1. Team Setup & Stack

  • Small dev team, no Product Owner: full autonomy and direct responsibility.
  • Stack: Spring Boot (Java) backend, Vue + TypeScript frontend.
  • Backend team also handles deployments and architecture decisions.

2. Developer Responsibilities Beyond Code

  • Importance of understanding:
    • How, where, and when code is deployed.
    • The full request lifecycle across services.
  • Encouragement of end-to-end awareness, not just “writing the feature.”

3. Microservices: Why & How

  • Services are intentionally isolated – no inter-service communication.
  • Comparison of synchronous vs. asynchronous service interactions.

Pros of Microservices:

  • Resilience
  • Scalability
  • Faster deployment cycles
  • Team autonomy
  • Cost optimization

Cons:

  • Increased infra complexity
  • Debugging becomes harder
  • Testing across services is complex
  • Data consistency challenges
  • More API contracts to manage and respect

4. Shared Libraries & Common Code

  • Several services share a common library:
    • Configuration, Auth, Serialisation, Pagination, Asserts
    • Helps standardize behavior and avoid code duplication.
  • Caution: not everything belongs in a shared lib — avoid dumping everything in.

5. Architecture: Hexagonal by Default

  • All services follow Hexagonal Architecture:
    • Focus on domain logic.
    • Clear boundaries and dependency inversion.
    • Enables parallel dev between frontend and backend.
    • Clear agreement on data structures and endpoints.

6. API Best Practices

  • PUT vs PATCH:
    • PUT = replace full object
    • PATCH = partial updates; doesn’t allow null, so deletions done via dedicated endpoints (e.g., DELETE /v1/object/attribute)
  • Pagination on every endpoint to standardize queries — avoids debate later.

7. Validation Strategy

  • Validation occurs both:
    • In domain layer (strict data control, no null)
    • At endpoint level using annotations (e.g., @NotNull, @Min, @Max)
  • Adds safety, debugging help, and serves as living documentation.
  • Shared assertion library supports readable, reusable validation logic.

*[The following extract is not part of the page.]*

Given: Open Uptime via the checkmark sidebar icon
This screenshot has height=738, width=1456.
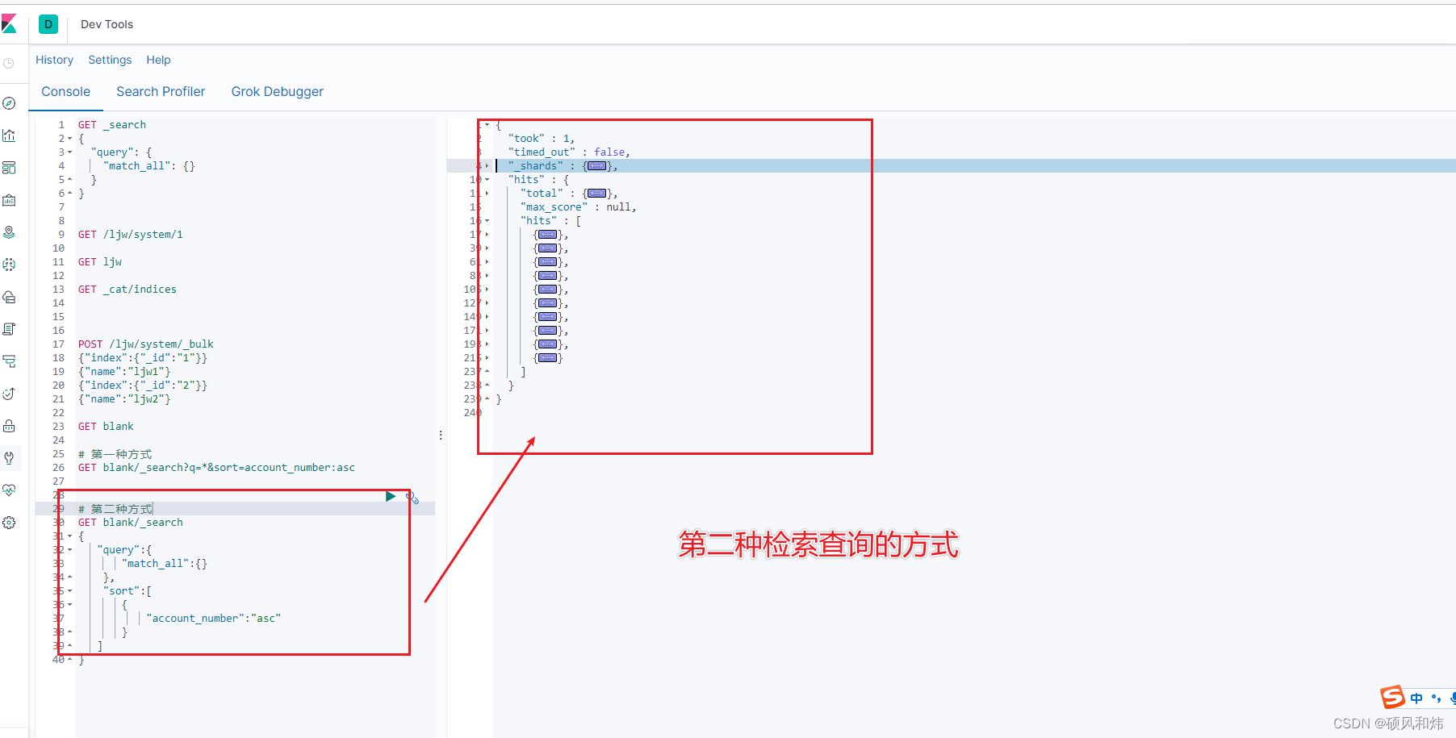Looking at the screenshot, I should tap(9, 394).

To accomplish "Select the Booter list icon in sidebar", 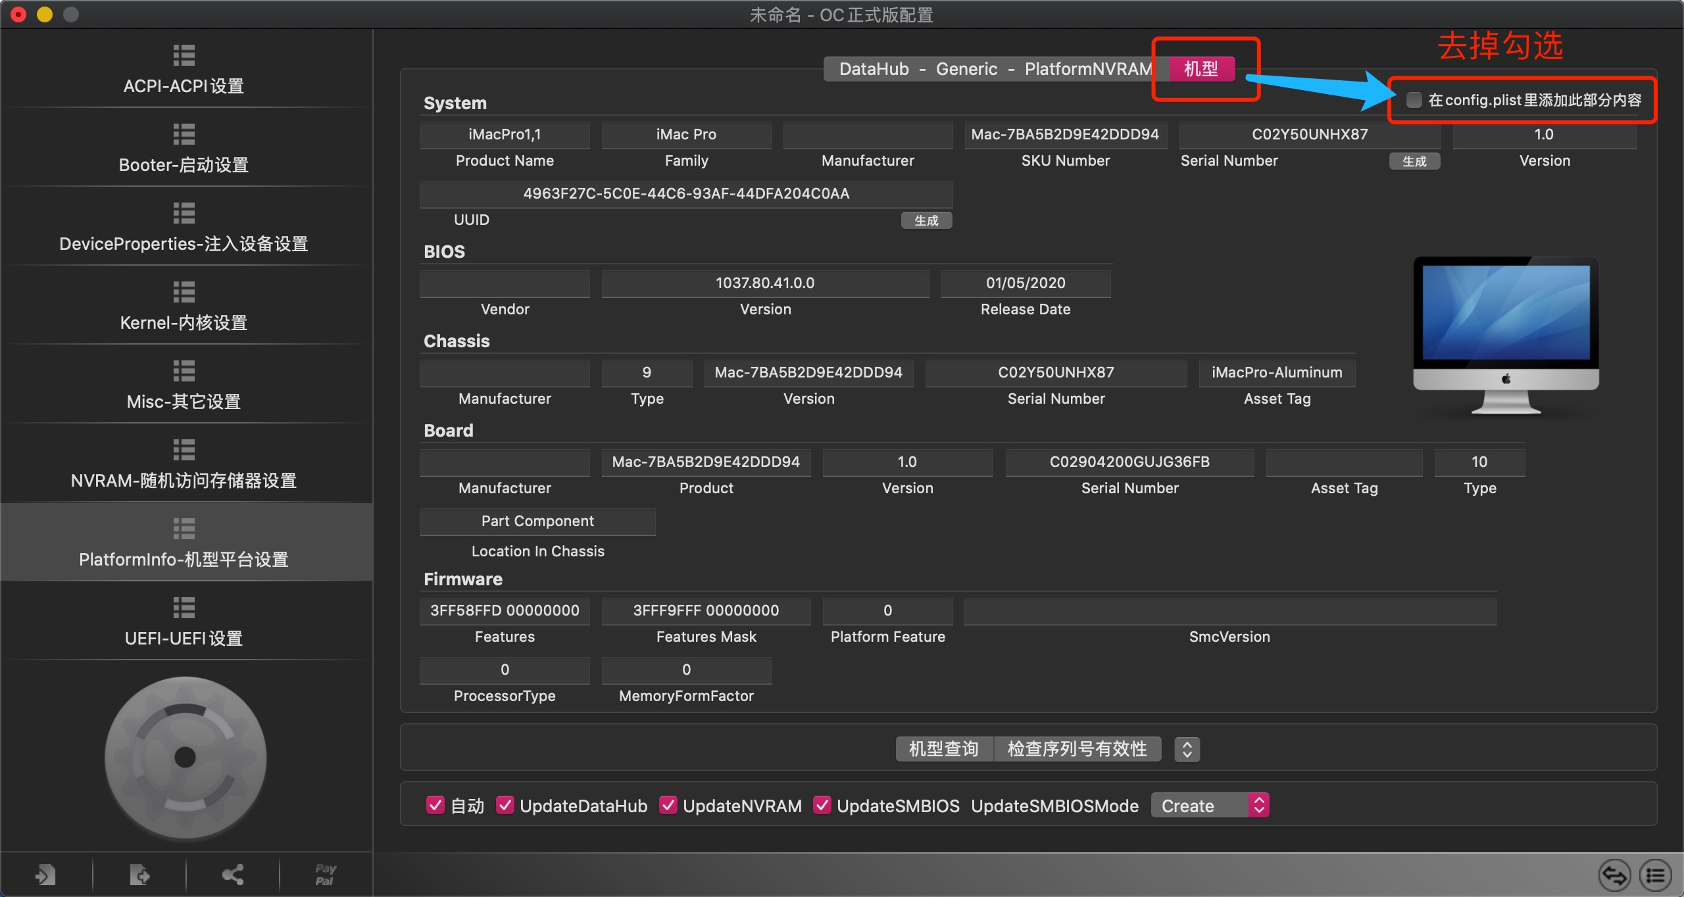I will point(184,135).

8. Concurrency & Conflict Management

To handle multiple users updating the same data:

Pessimistic Locking

  • Locks data to prevent conflicts.
  • Reduces concurrency and can impact performance.

Optimistic Locking (preferred)

  • Allows concurrent attempts, but checks version before writing.
  • If DB version doesn’t match request version → reject the update.
  • Requires more logic but scales better.

9. Craftsmanship in Practice

  • Decisions are contextual, budget-aware, and value-driven.
  • Craft isn’t theoretical — it’s in every line of code, every decision.
  • Example: architecture, test strategy, validation style — all tailored for startup constraints.

Q&A Highlights

  • Q: How do you organize features and workload? A: Only two backend devs → rely on close communication and shared ownership of all services.
  • Q: Monolith first or microservices from the start? A: Chose microservices from the beginning, to support flexibility and service isolation.

Conclusion

  • Understand your system fully, not just your piece of it.
  • Use microservices intentionally: they solve problems, but bring new ones.
  • Favor Hexagonal Architecture to maintain clean, testable code.
  • Use shared libraries wisely to avoid duplication, but don’t let them bloat.
  • Handle concurrency with care — optimistic locking scales better.
  • Craft is not about perfection — it’s about making smart, deliberate trade-offs daily.